* _PROBLEM_: Turn everything from the line containing "Where should I" down to the line containing "Open the Account Name column menu icon" into a JSON list of strings, with one string per line and no blank lines. Leave the pictures out.

* _DATASET CONTENT_:

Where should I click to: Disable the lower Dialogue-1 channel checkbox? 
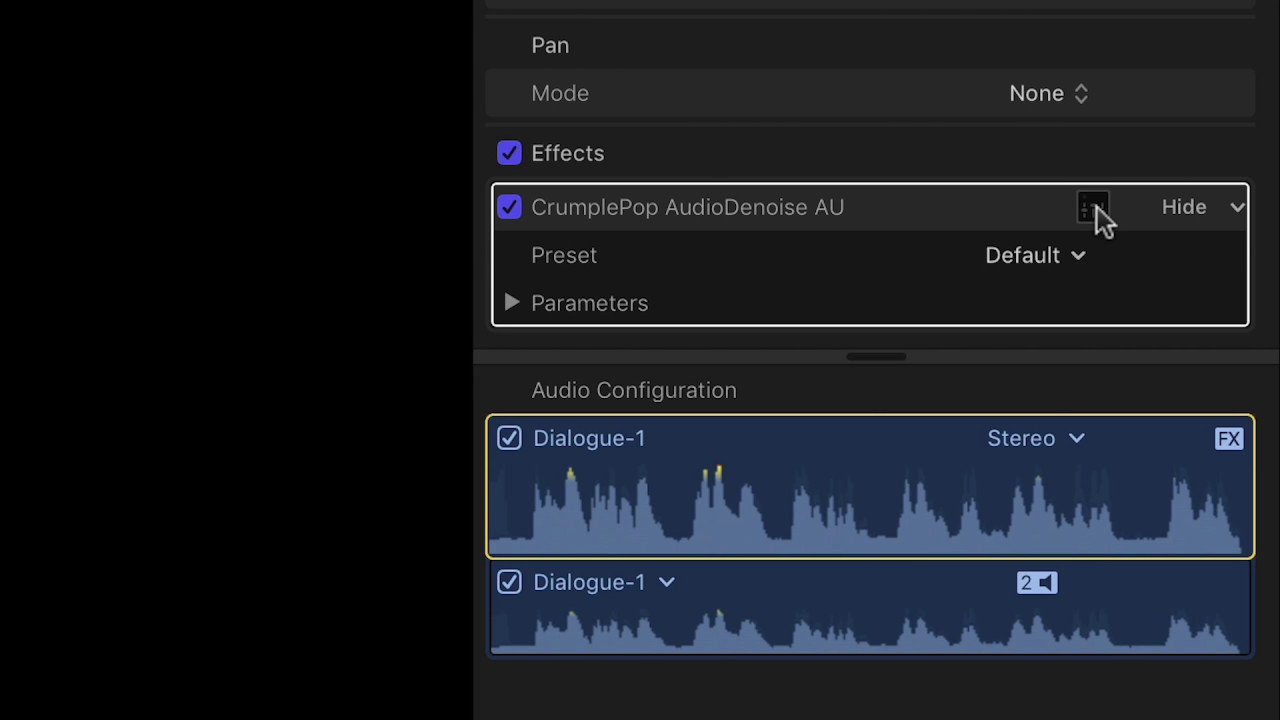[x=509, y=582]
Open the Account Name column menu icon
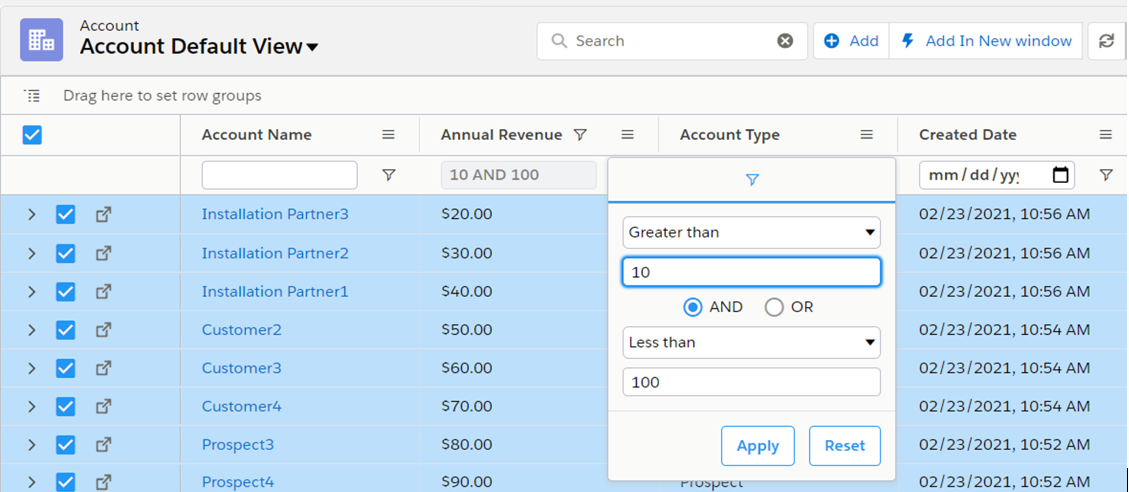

...

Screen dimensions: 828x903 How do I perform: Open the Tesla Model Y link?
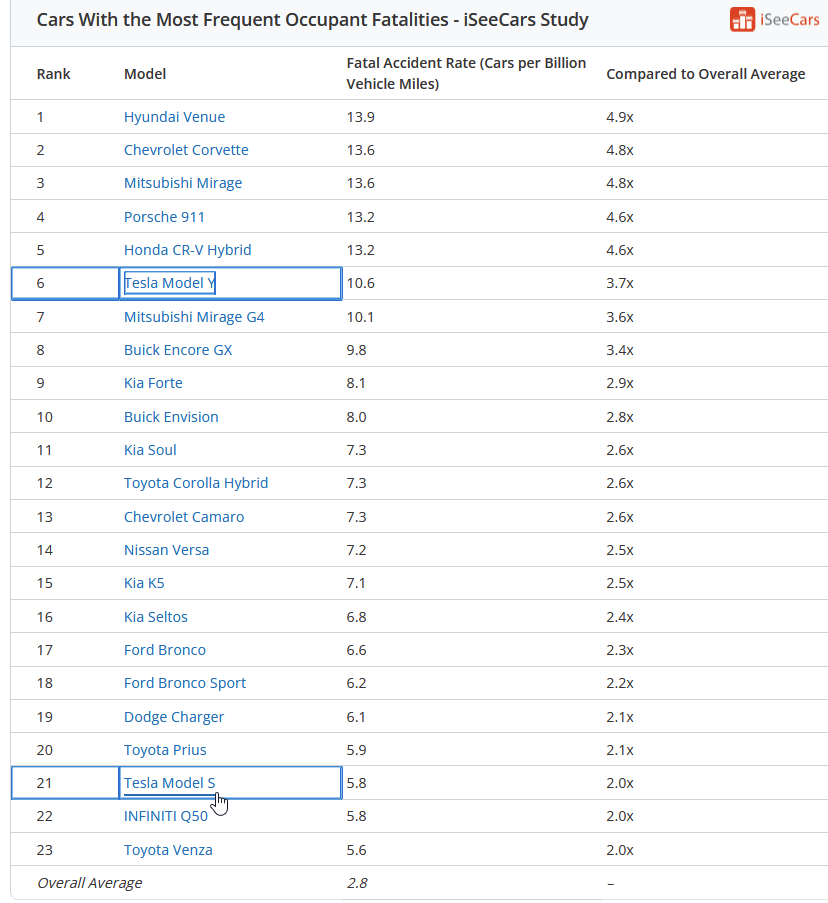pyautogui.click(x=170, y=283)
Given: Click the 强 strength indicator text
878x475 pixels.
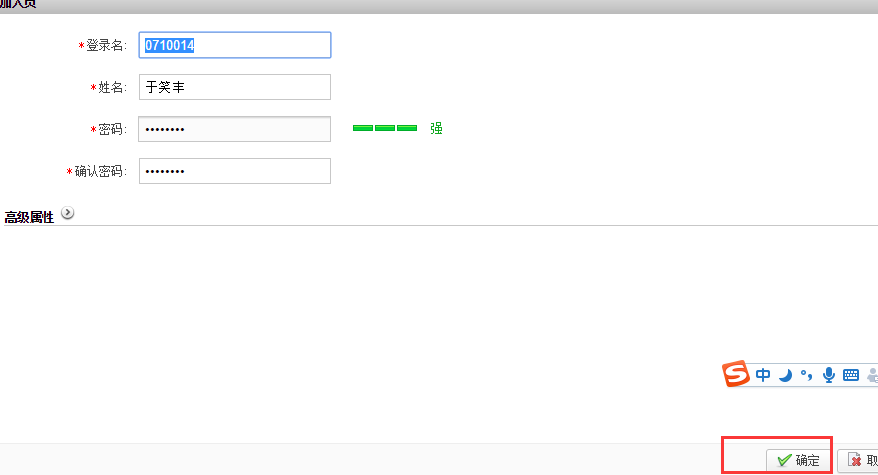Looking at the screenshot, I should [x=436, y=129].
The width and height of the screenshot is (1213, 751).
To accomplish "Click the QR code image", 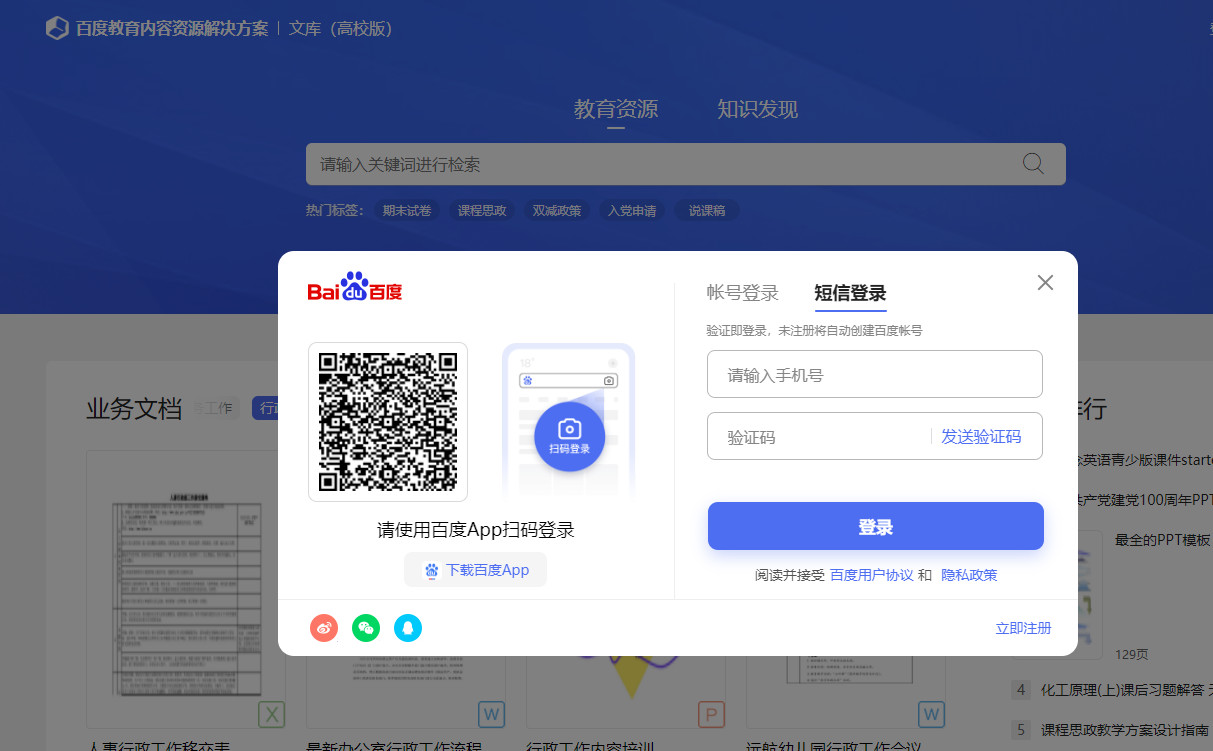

* _SOLUTION FOR THIS PROBLEM_:
[
  "Where should I click to: Disable the lower Dialogue-1 channel checkbox? ",
  "[x=509, y=582]",
  "Open the Account Name column menu icon"
]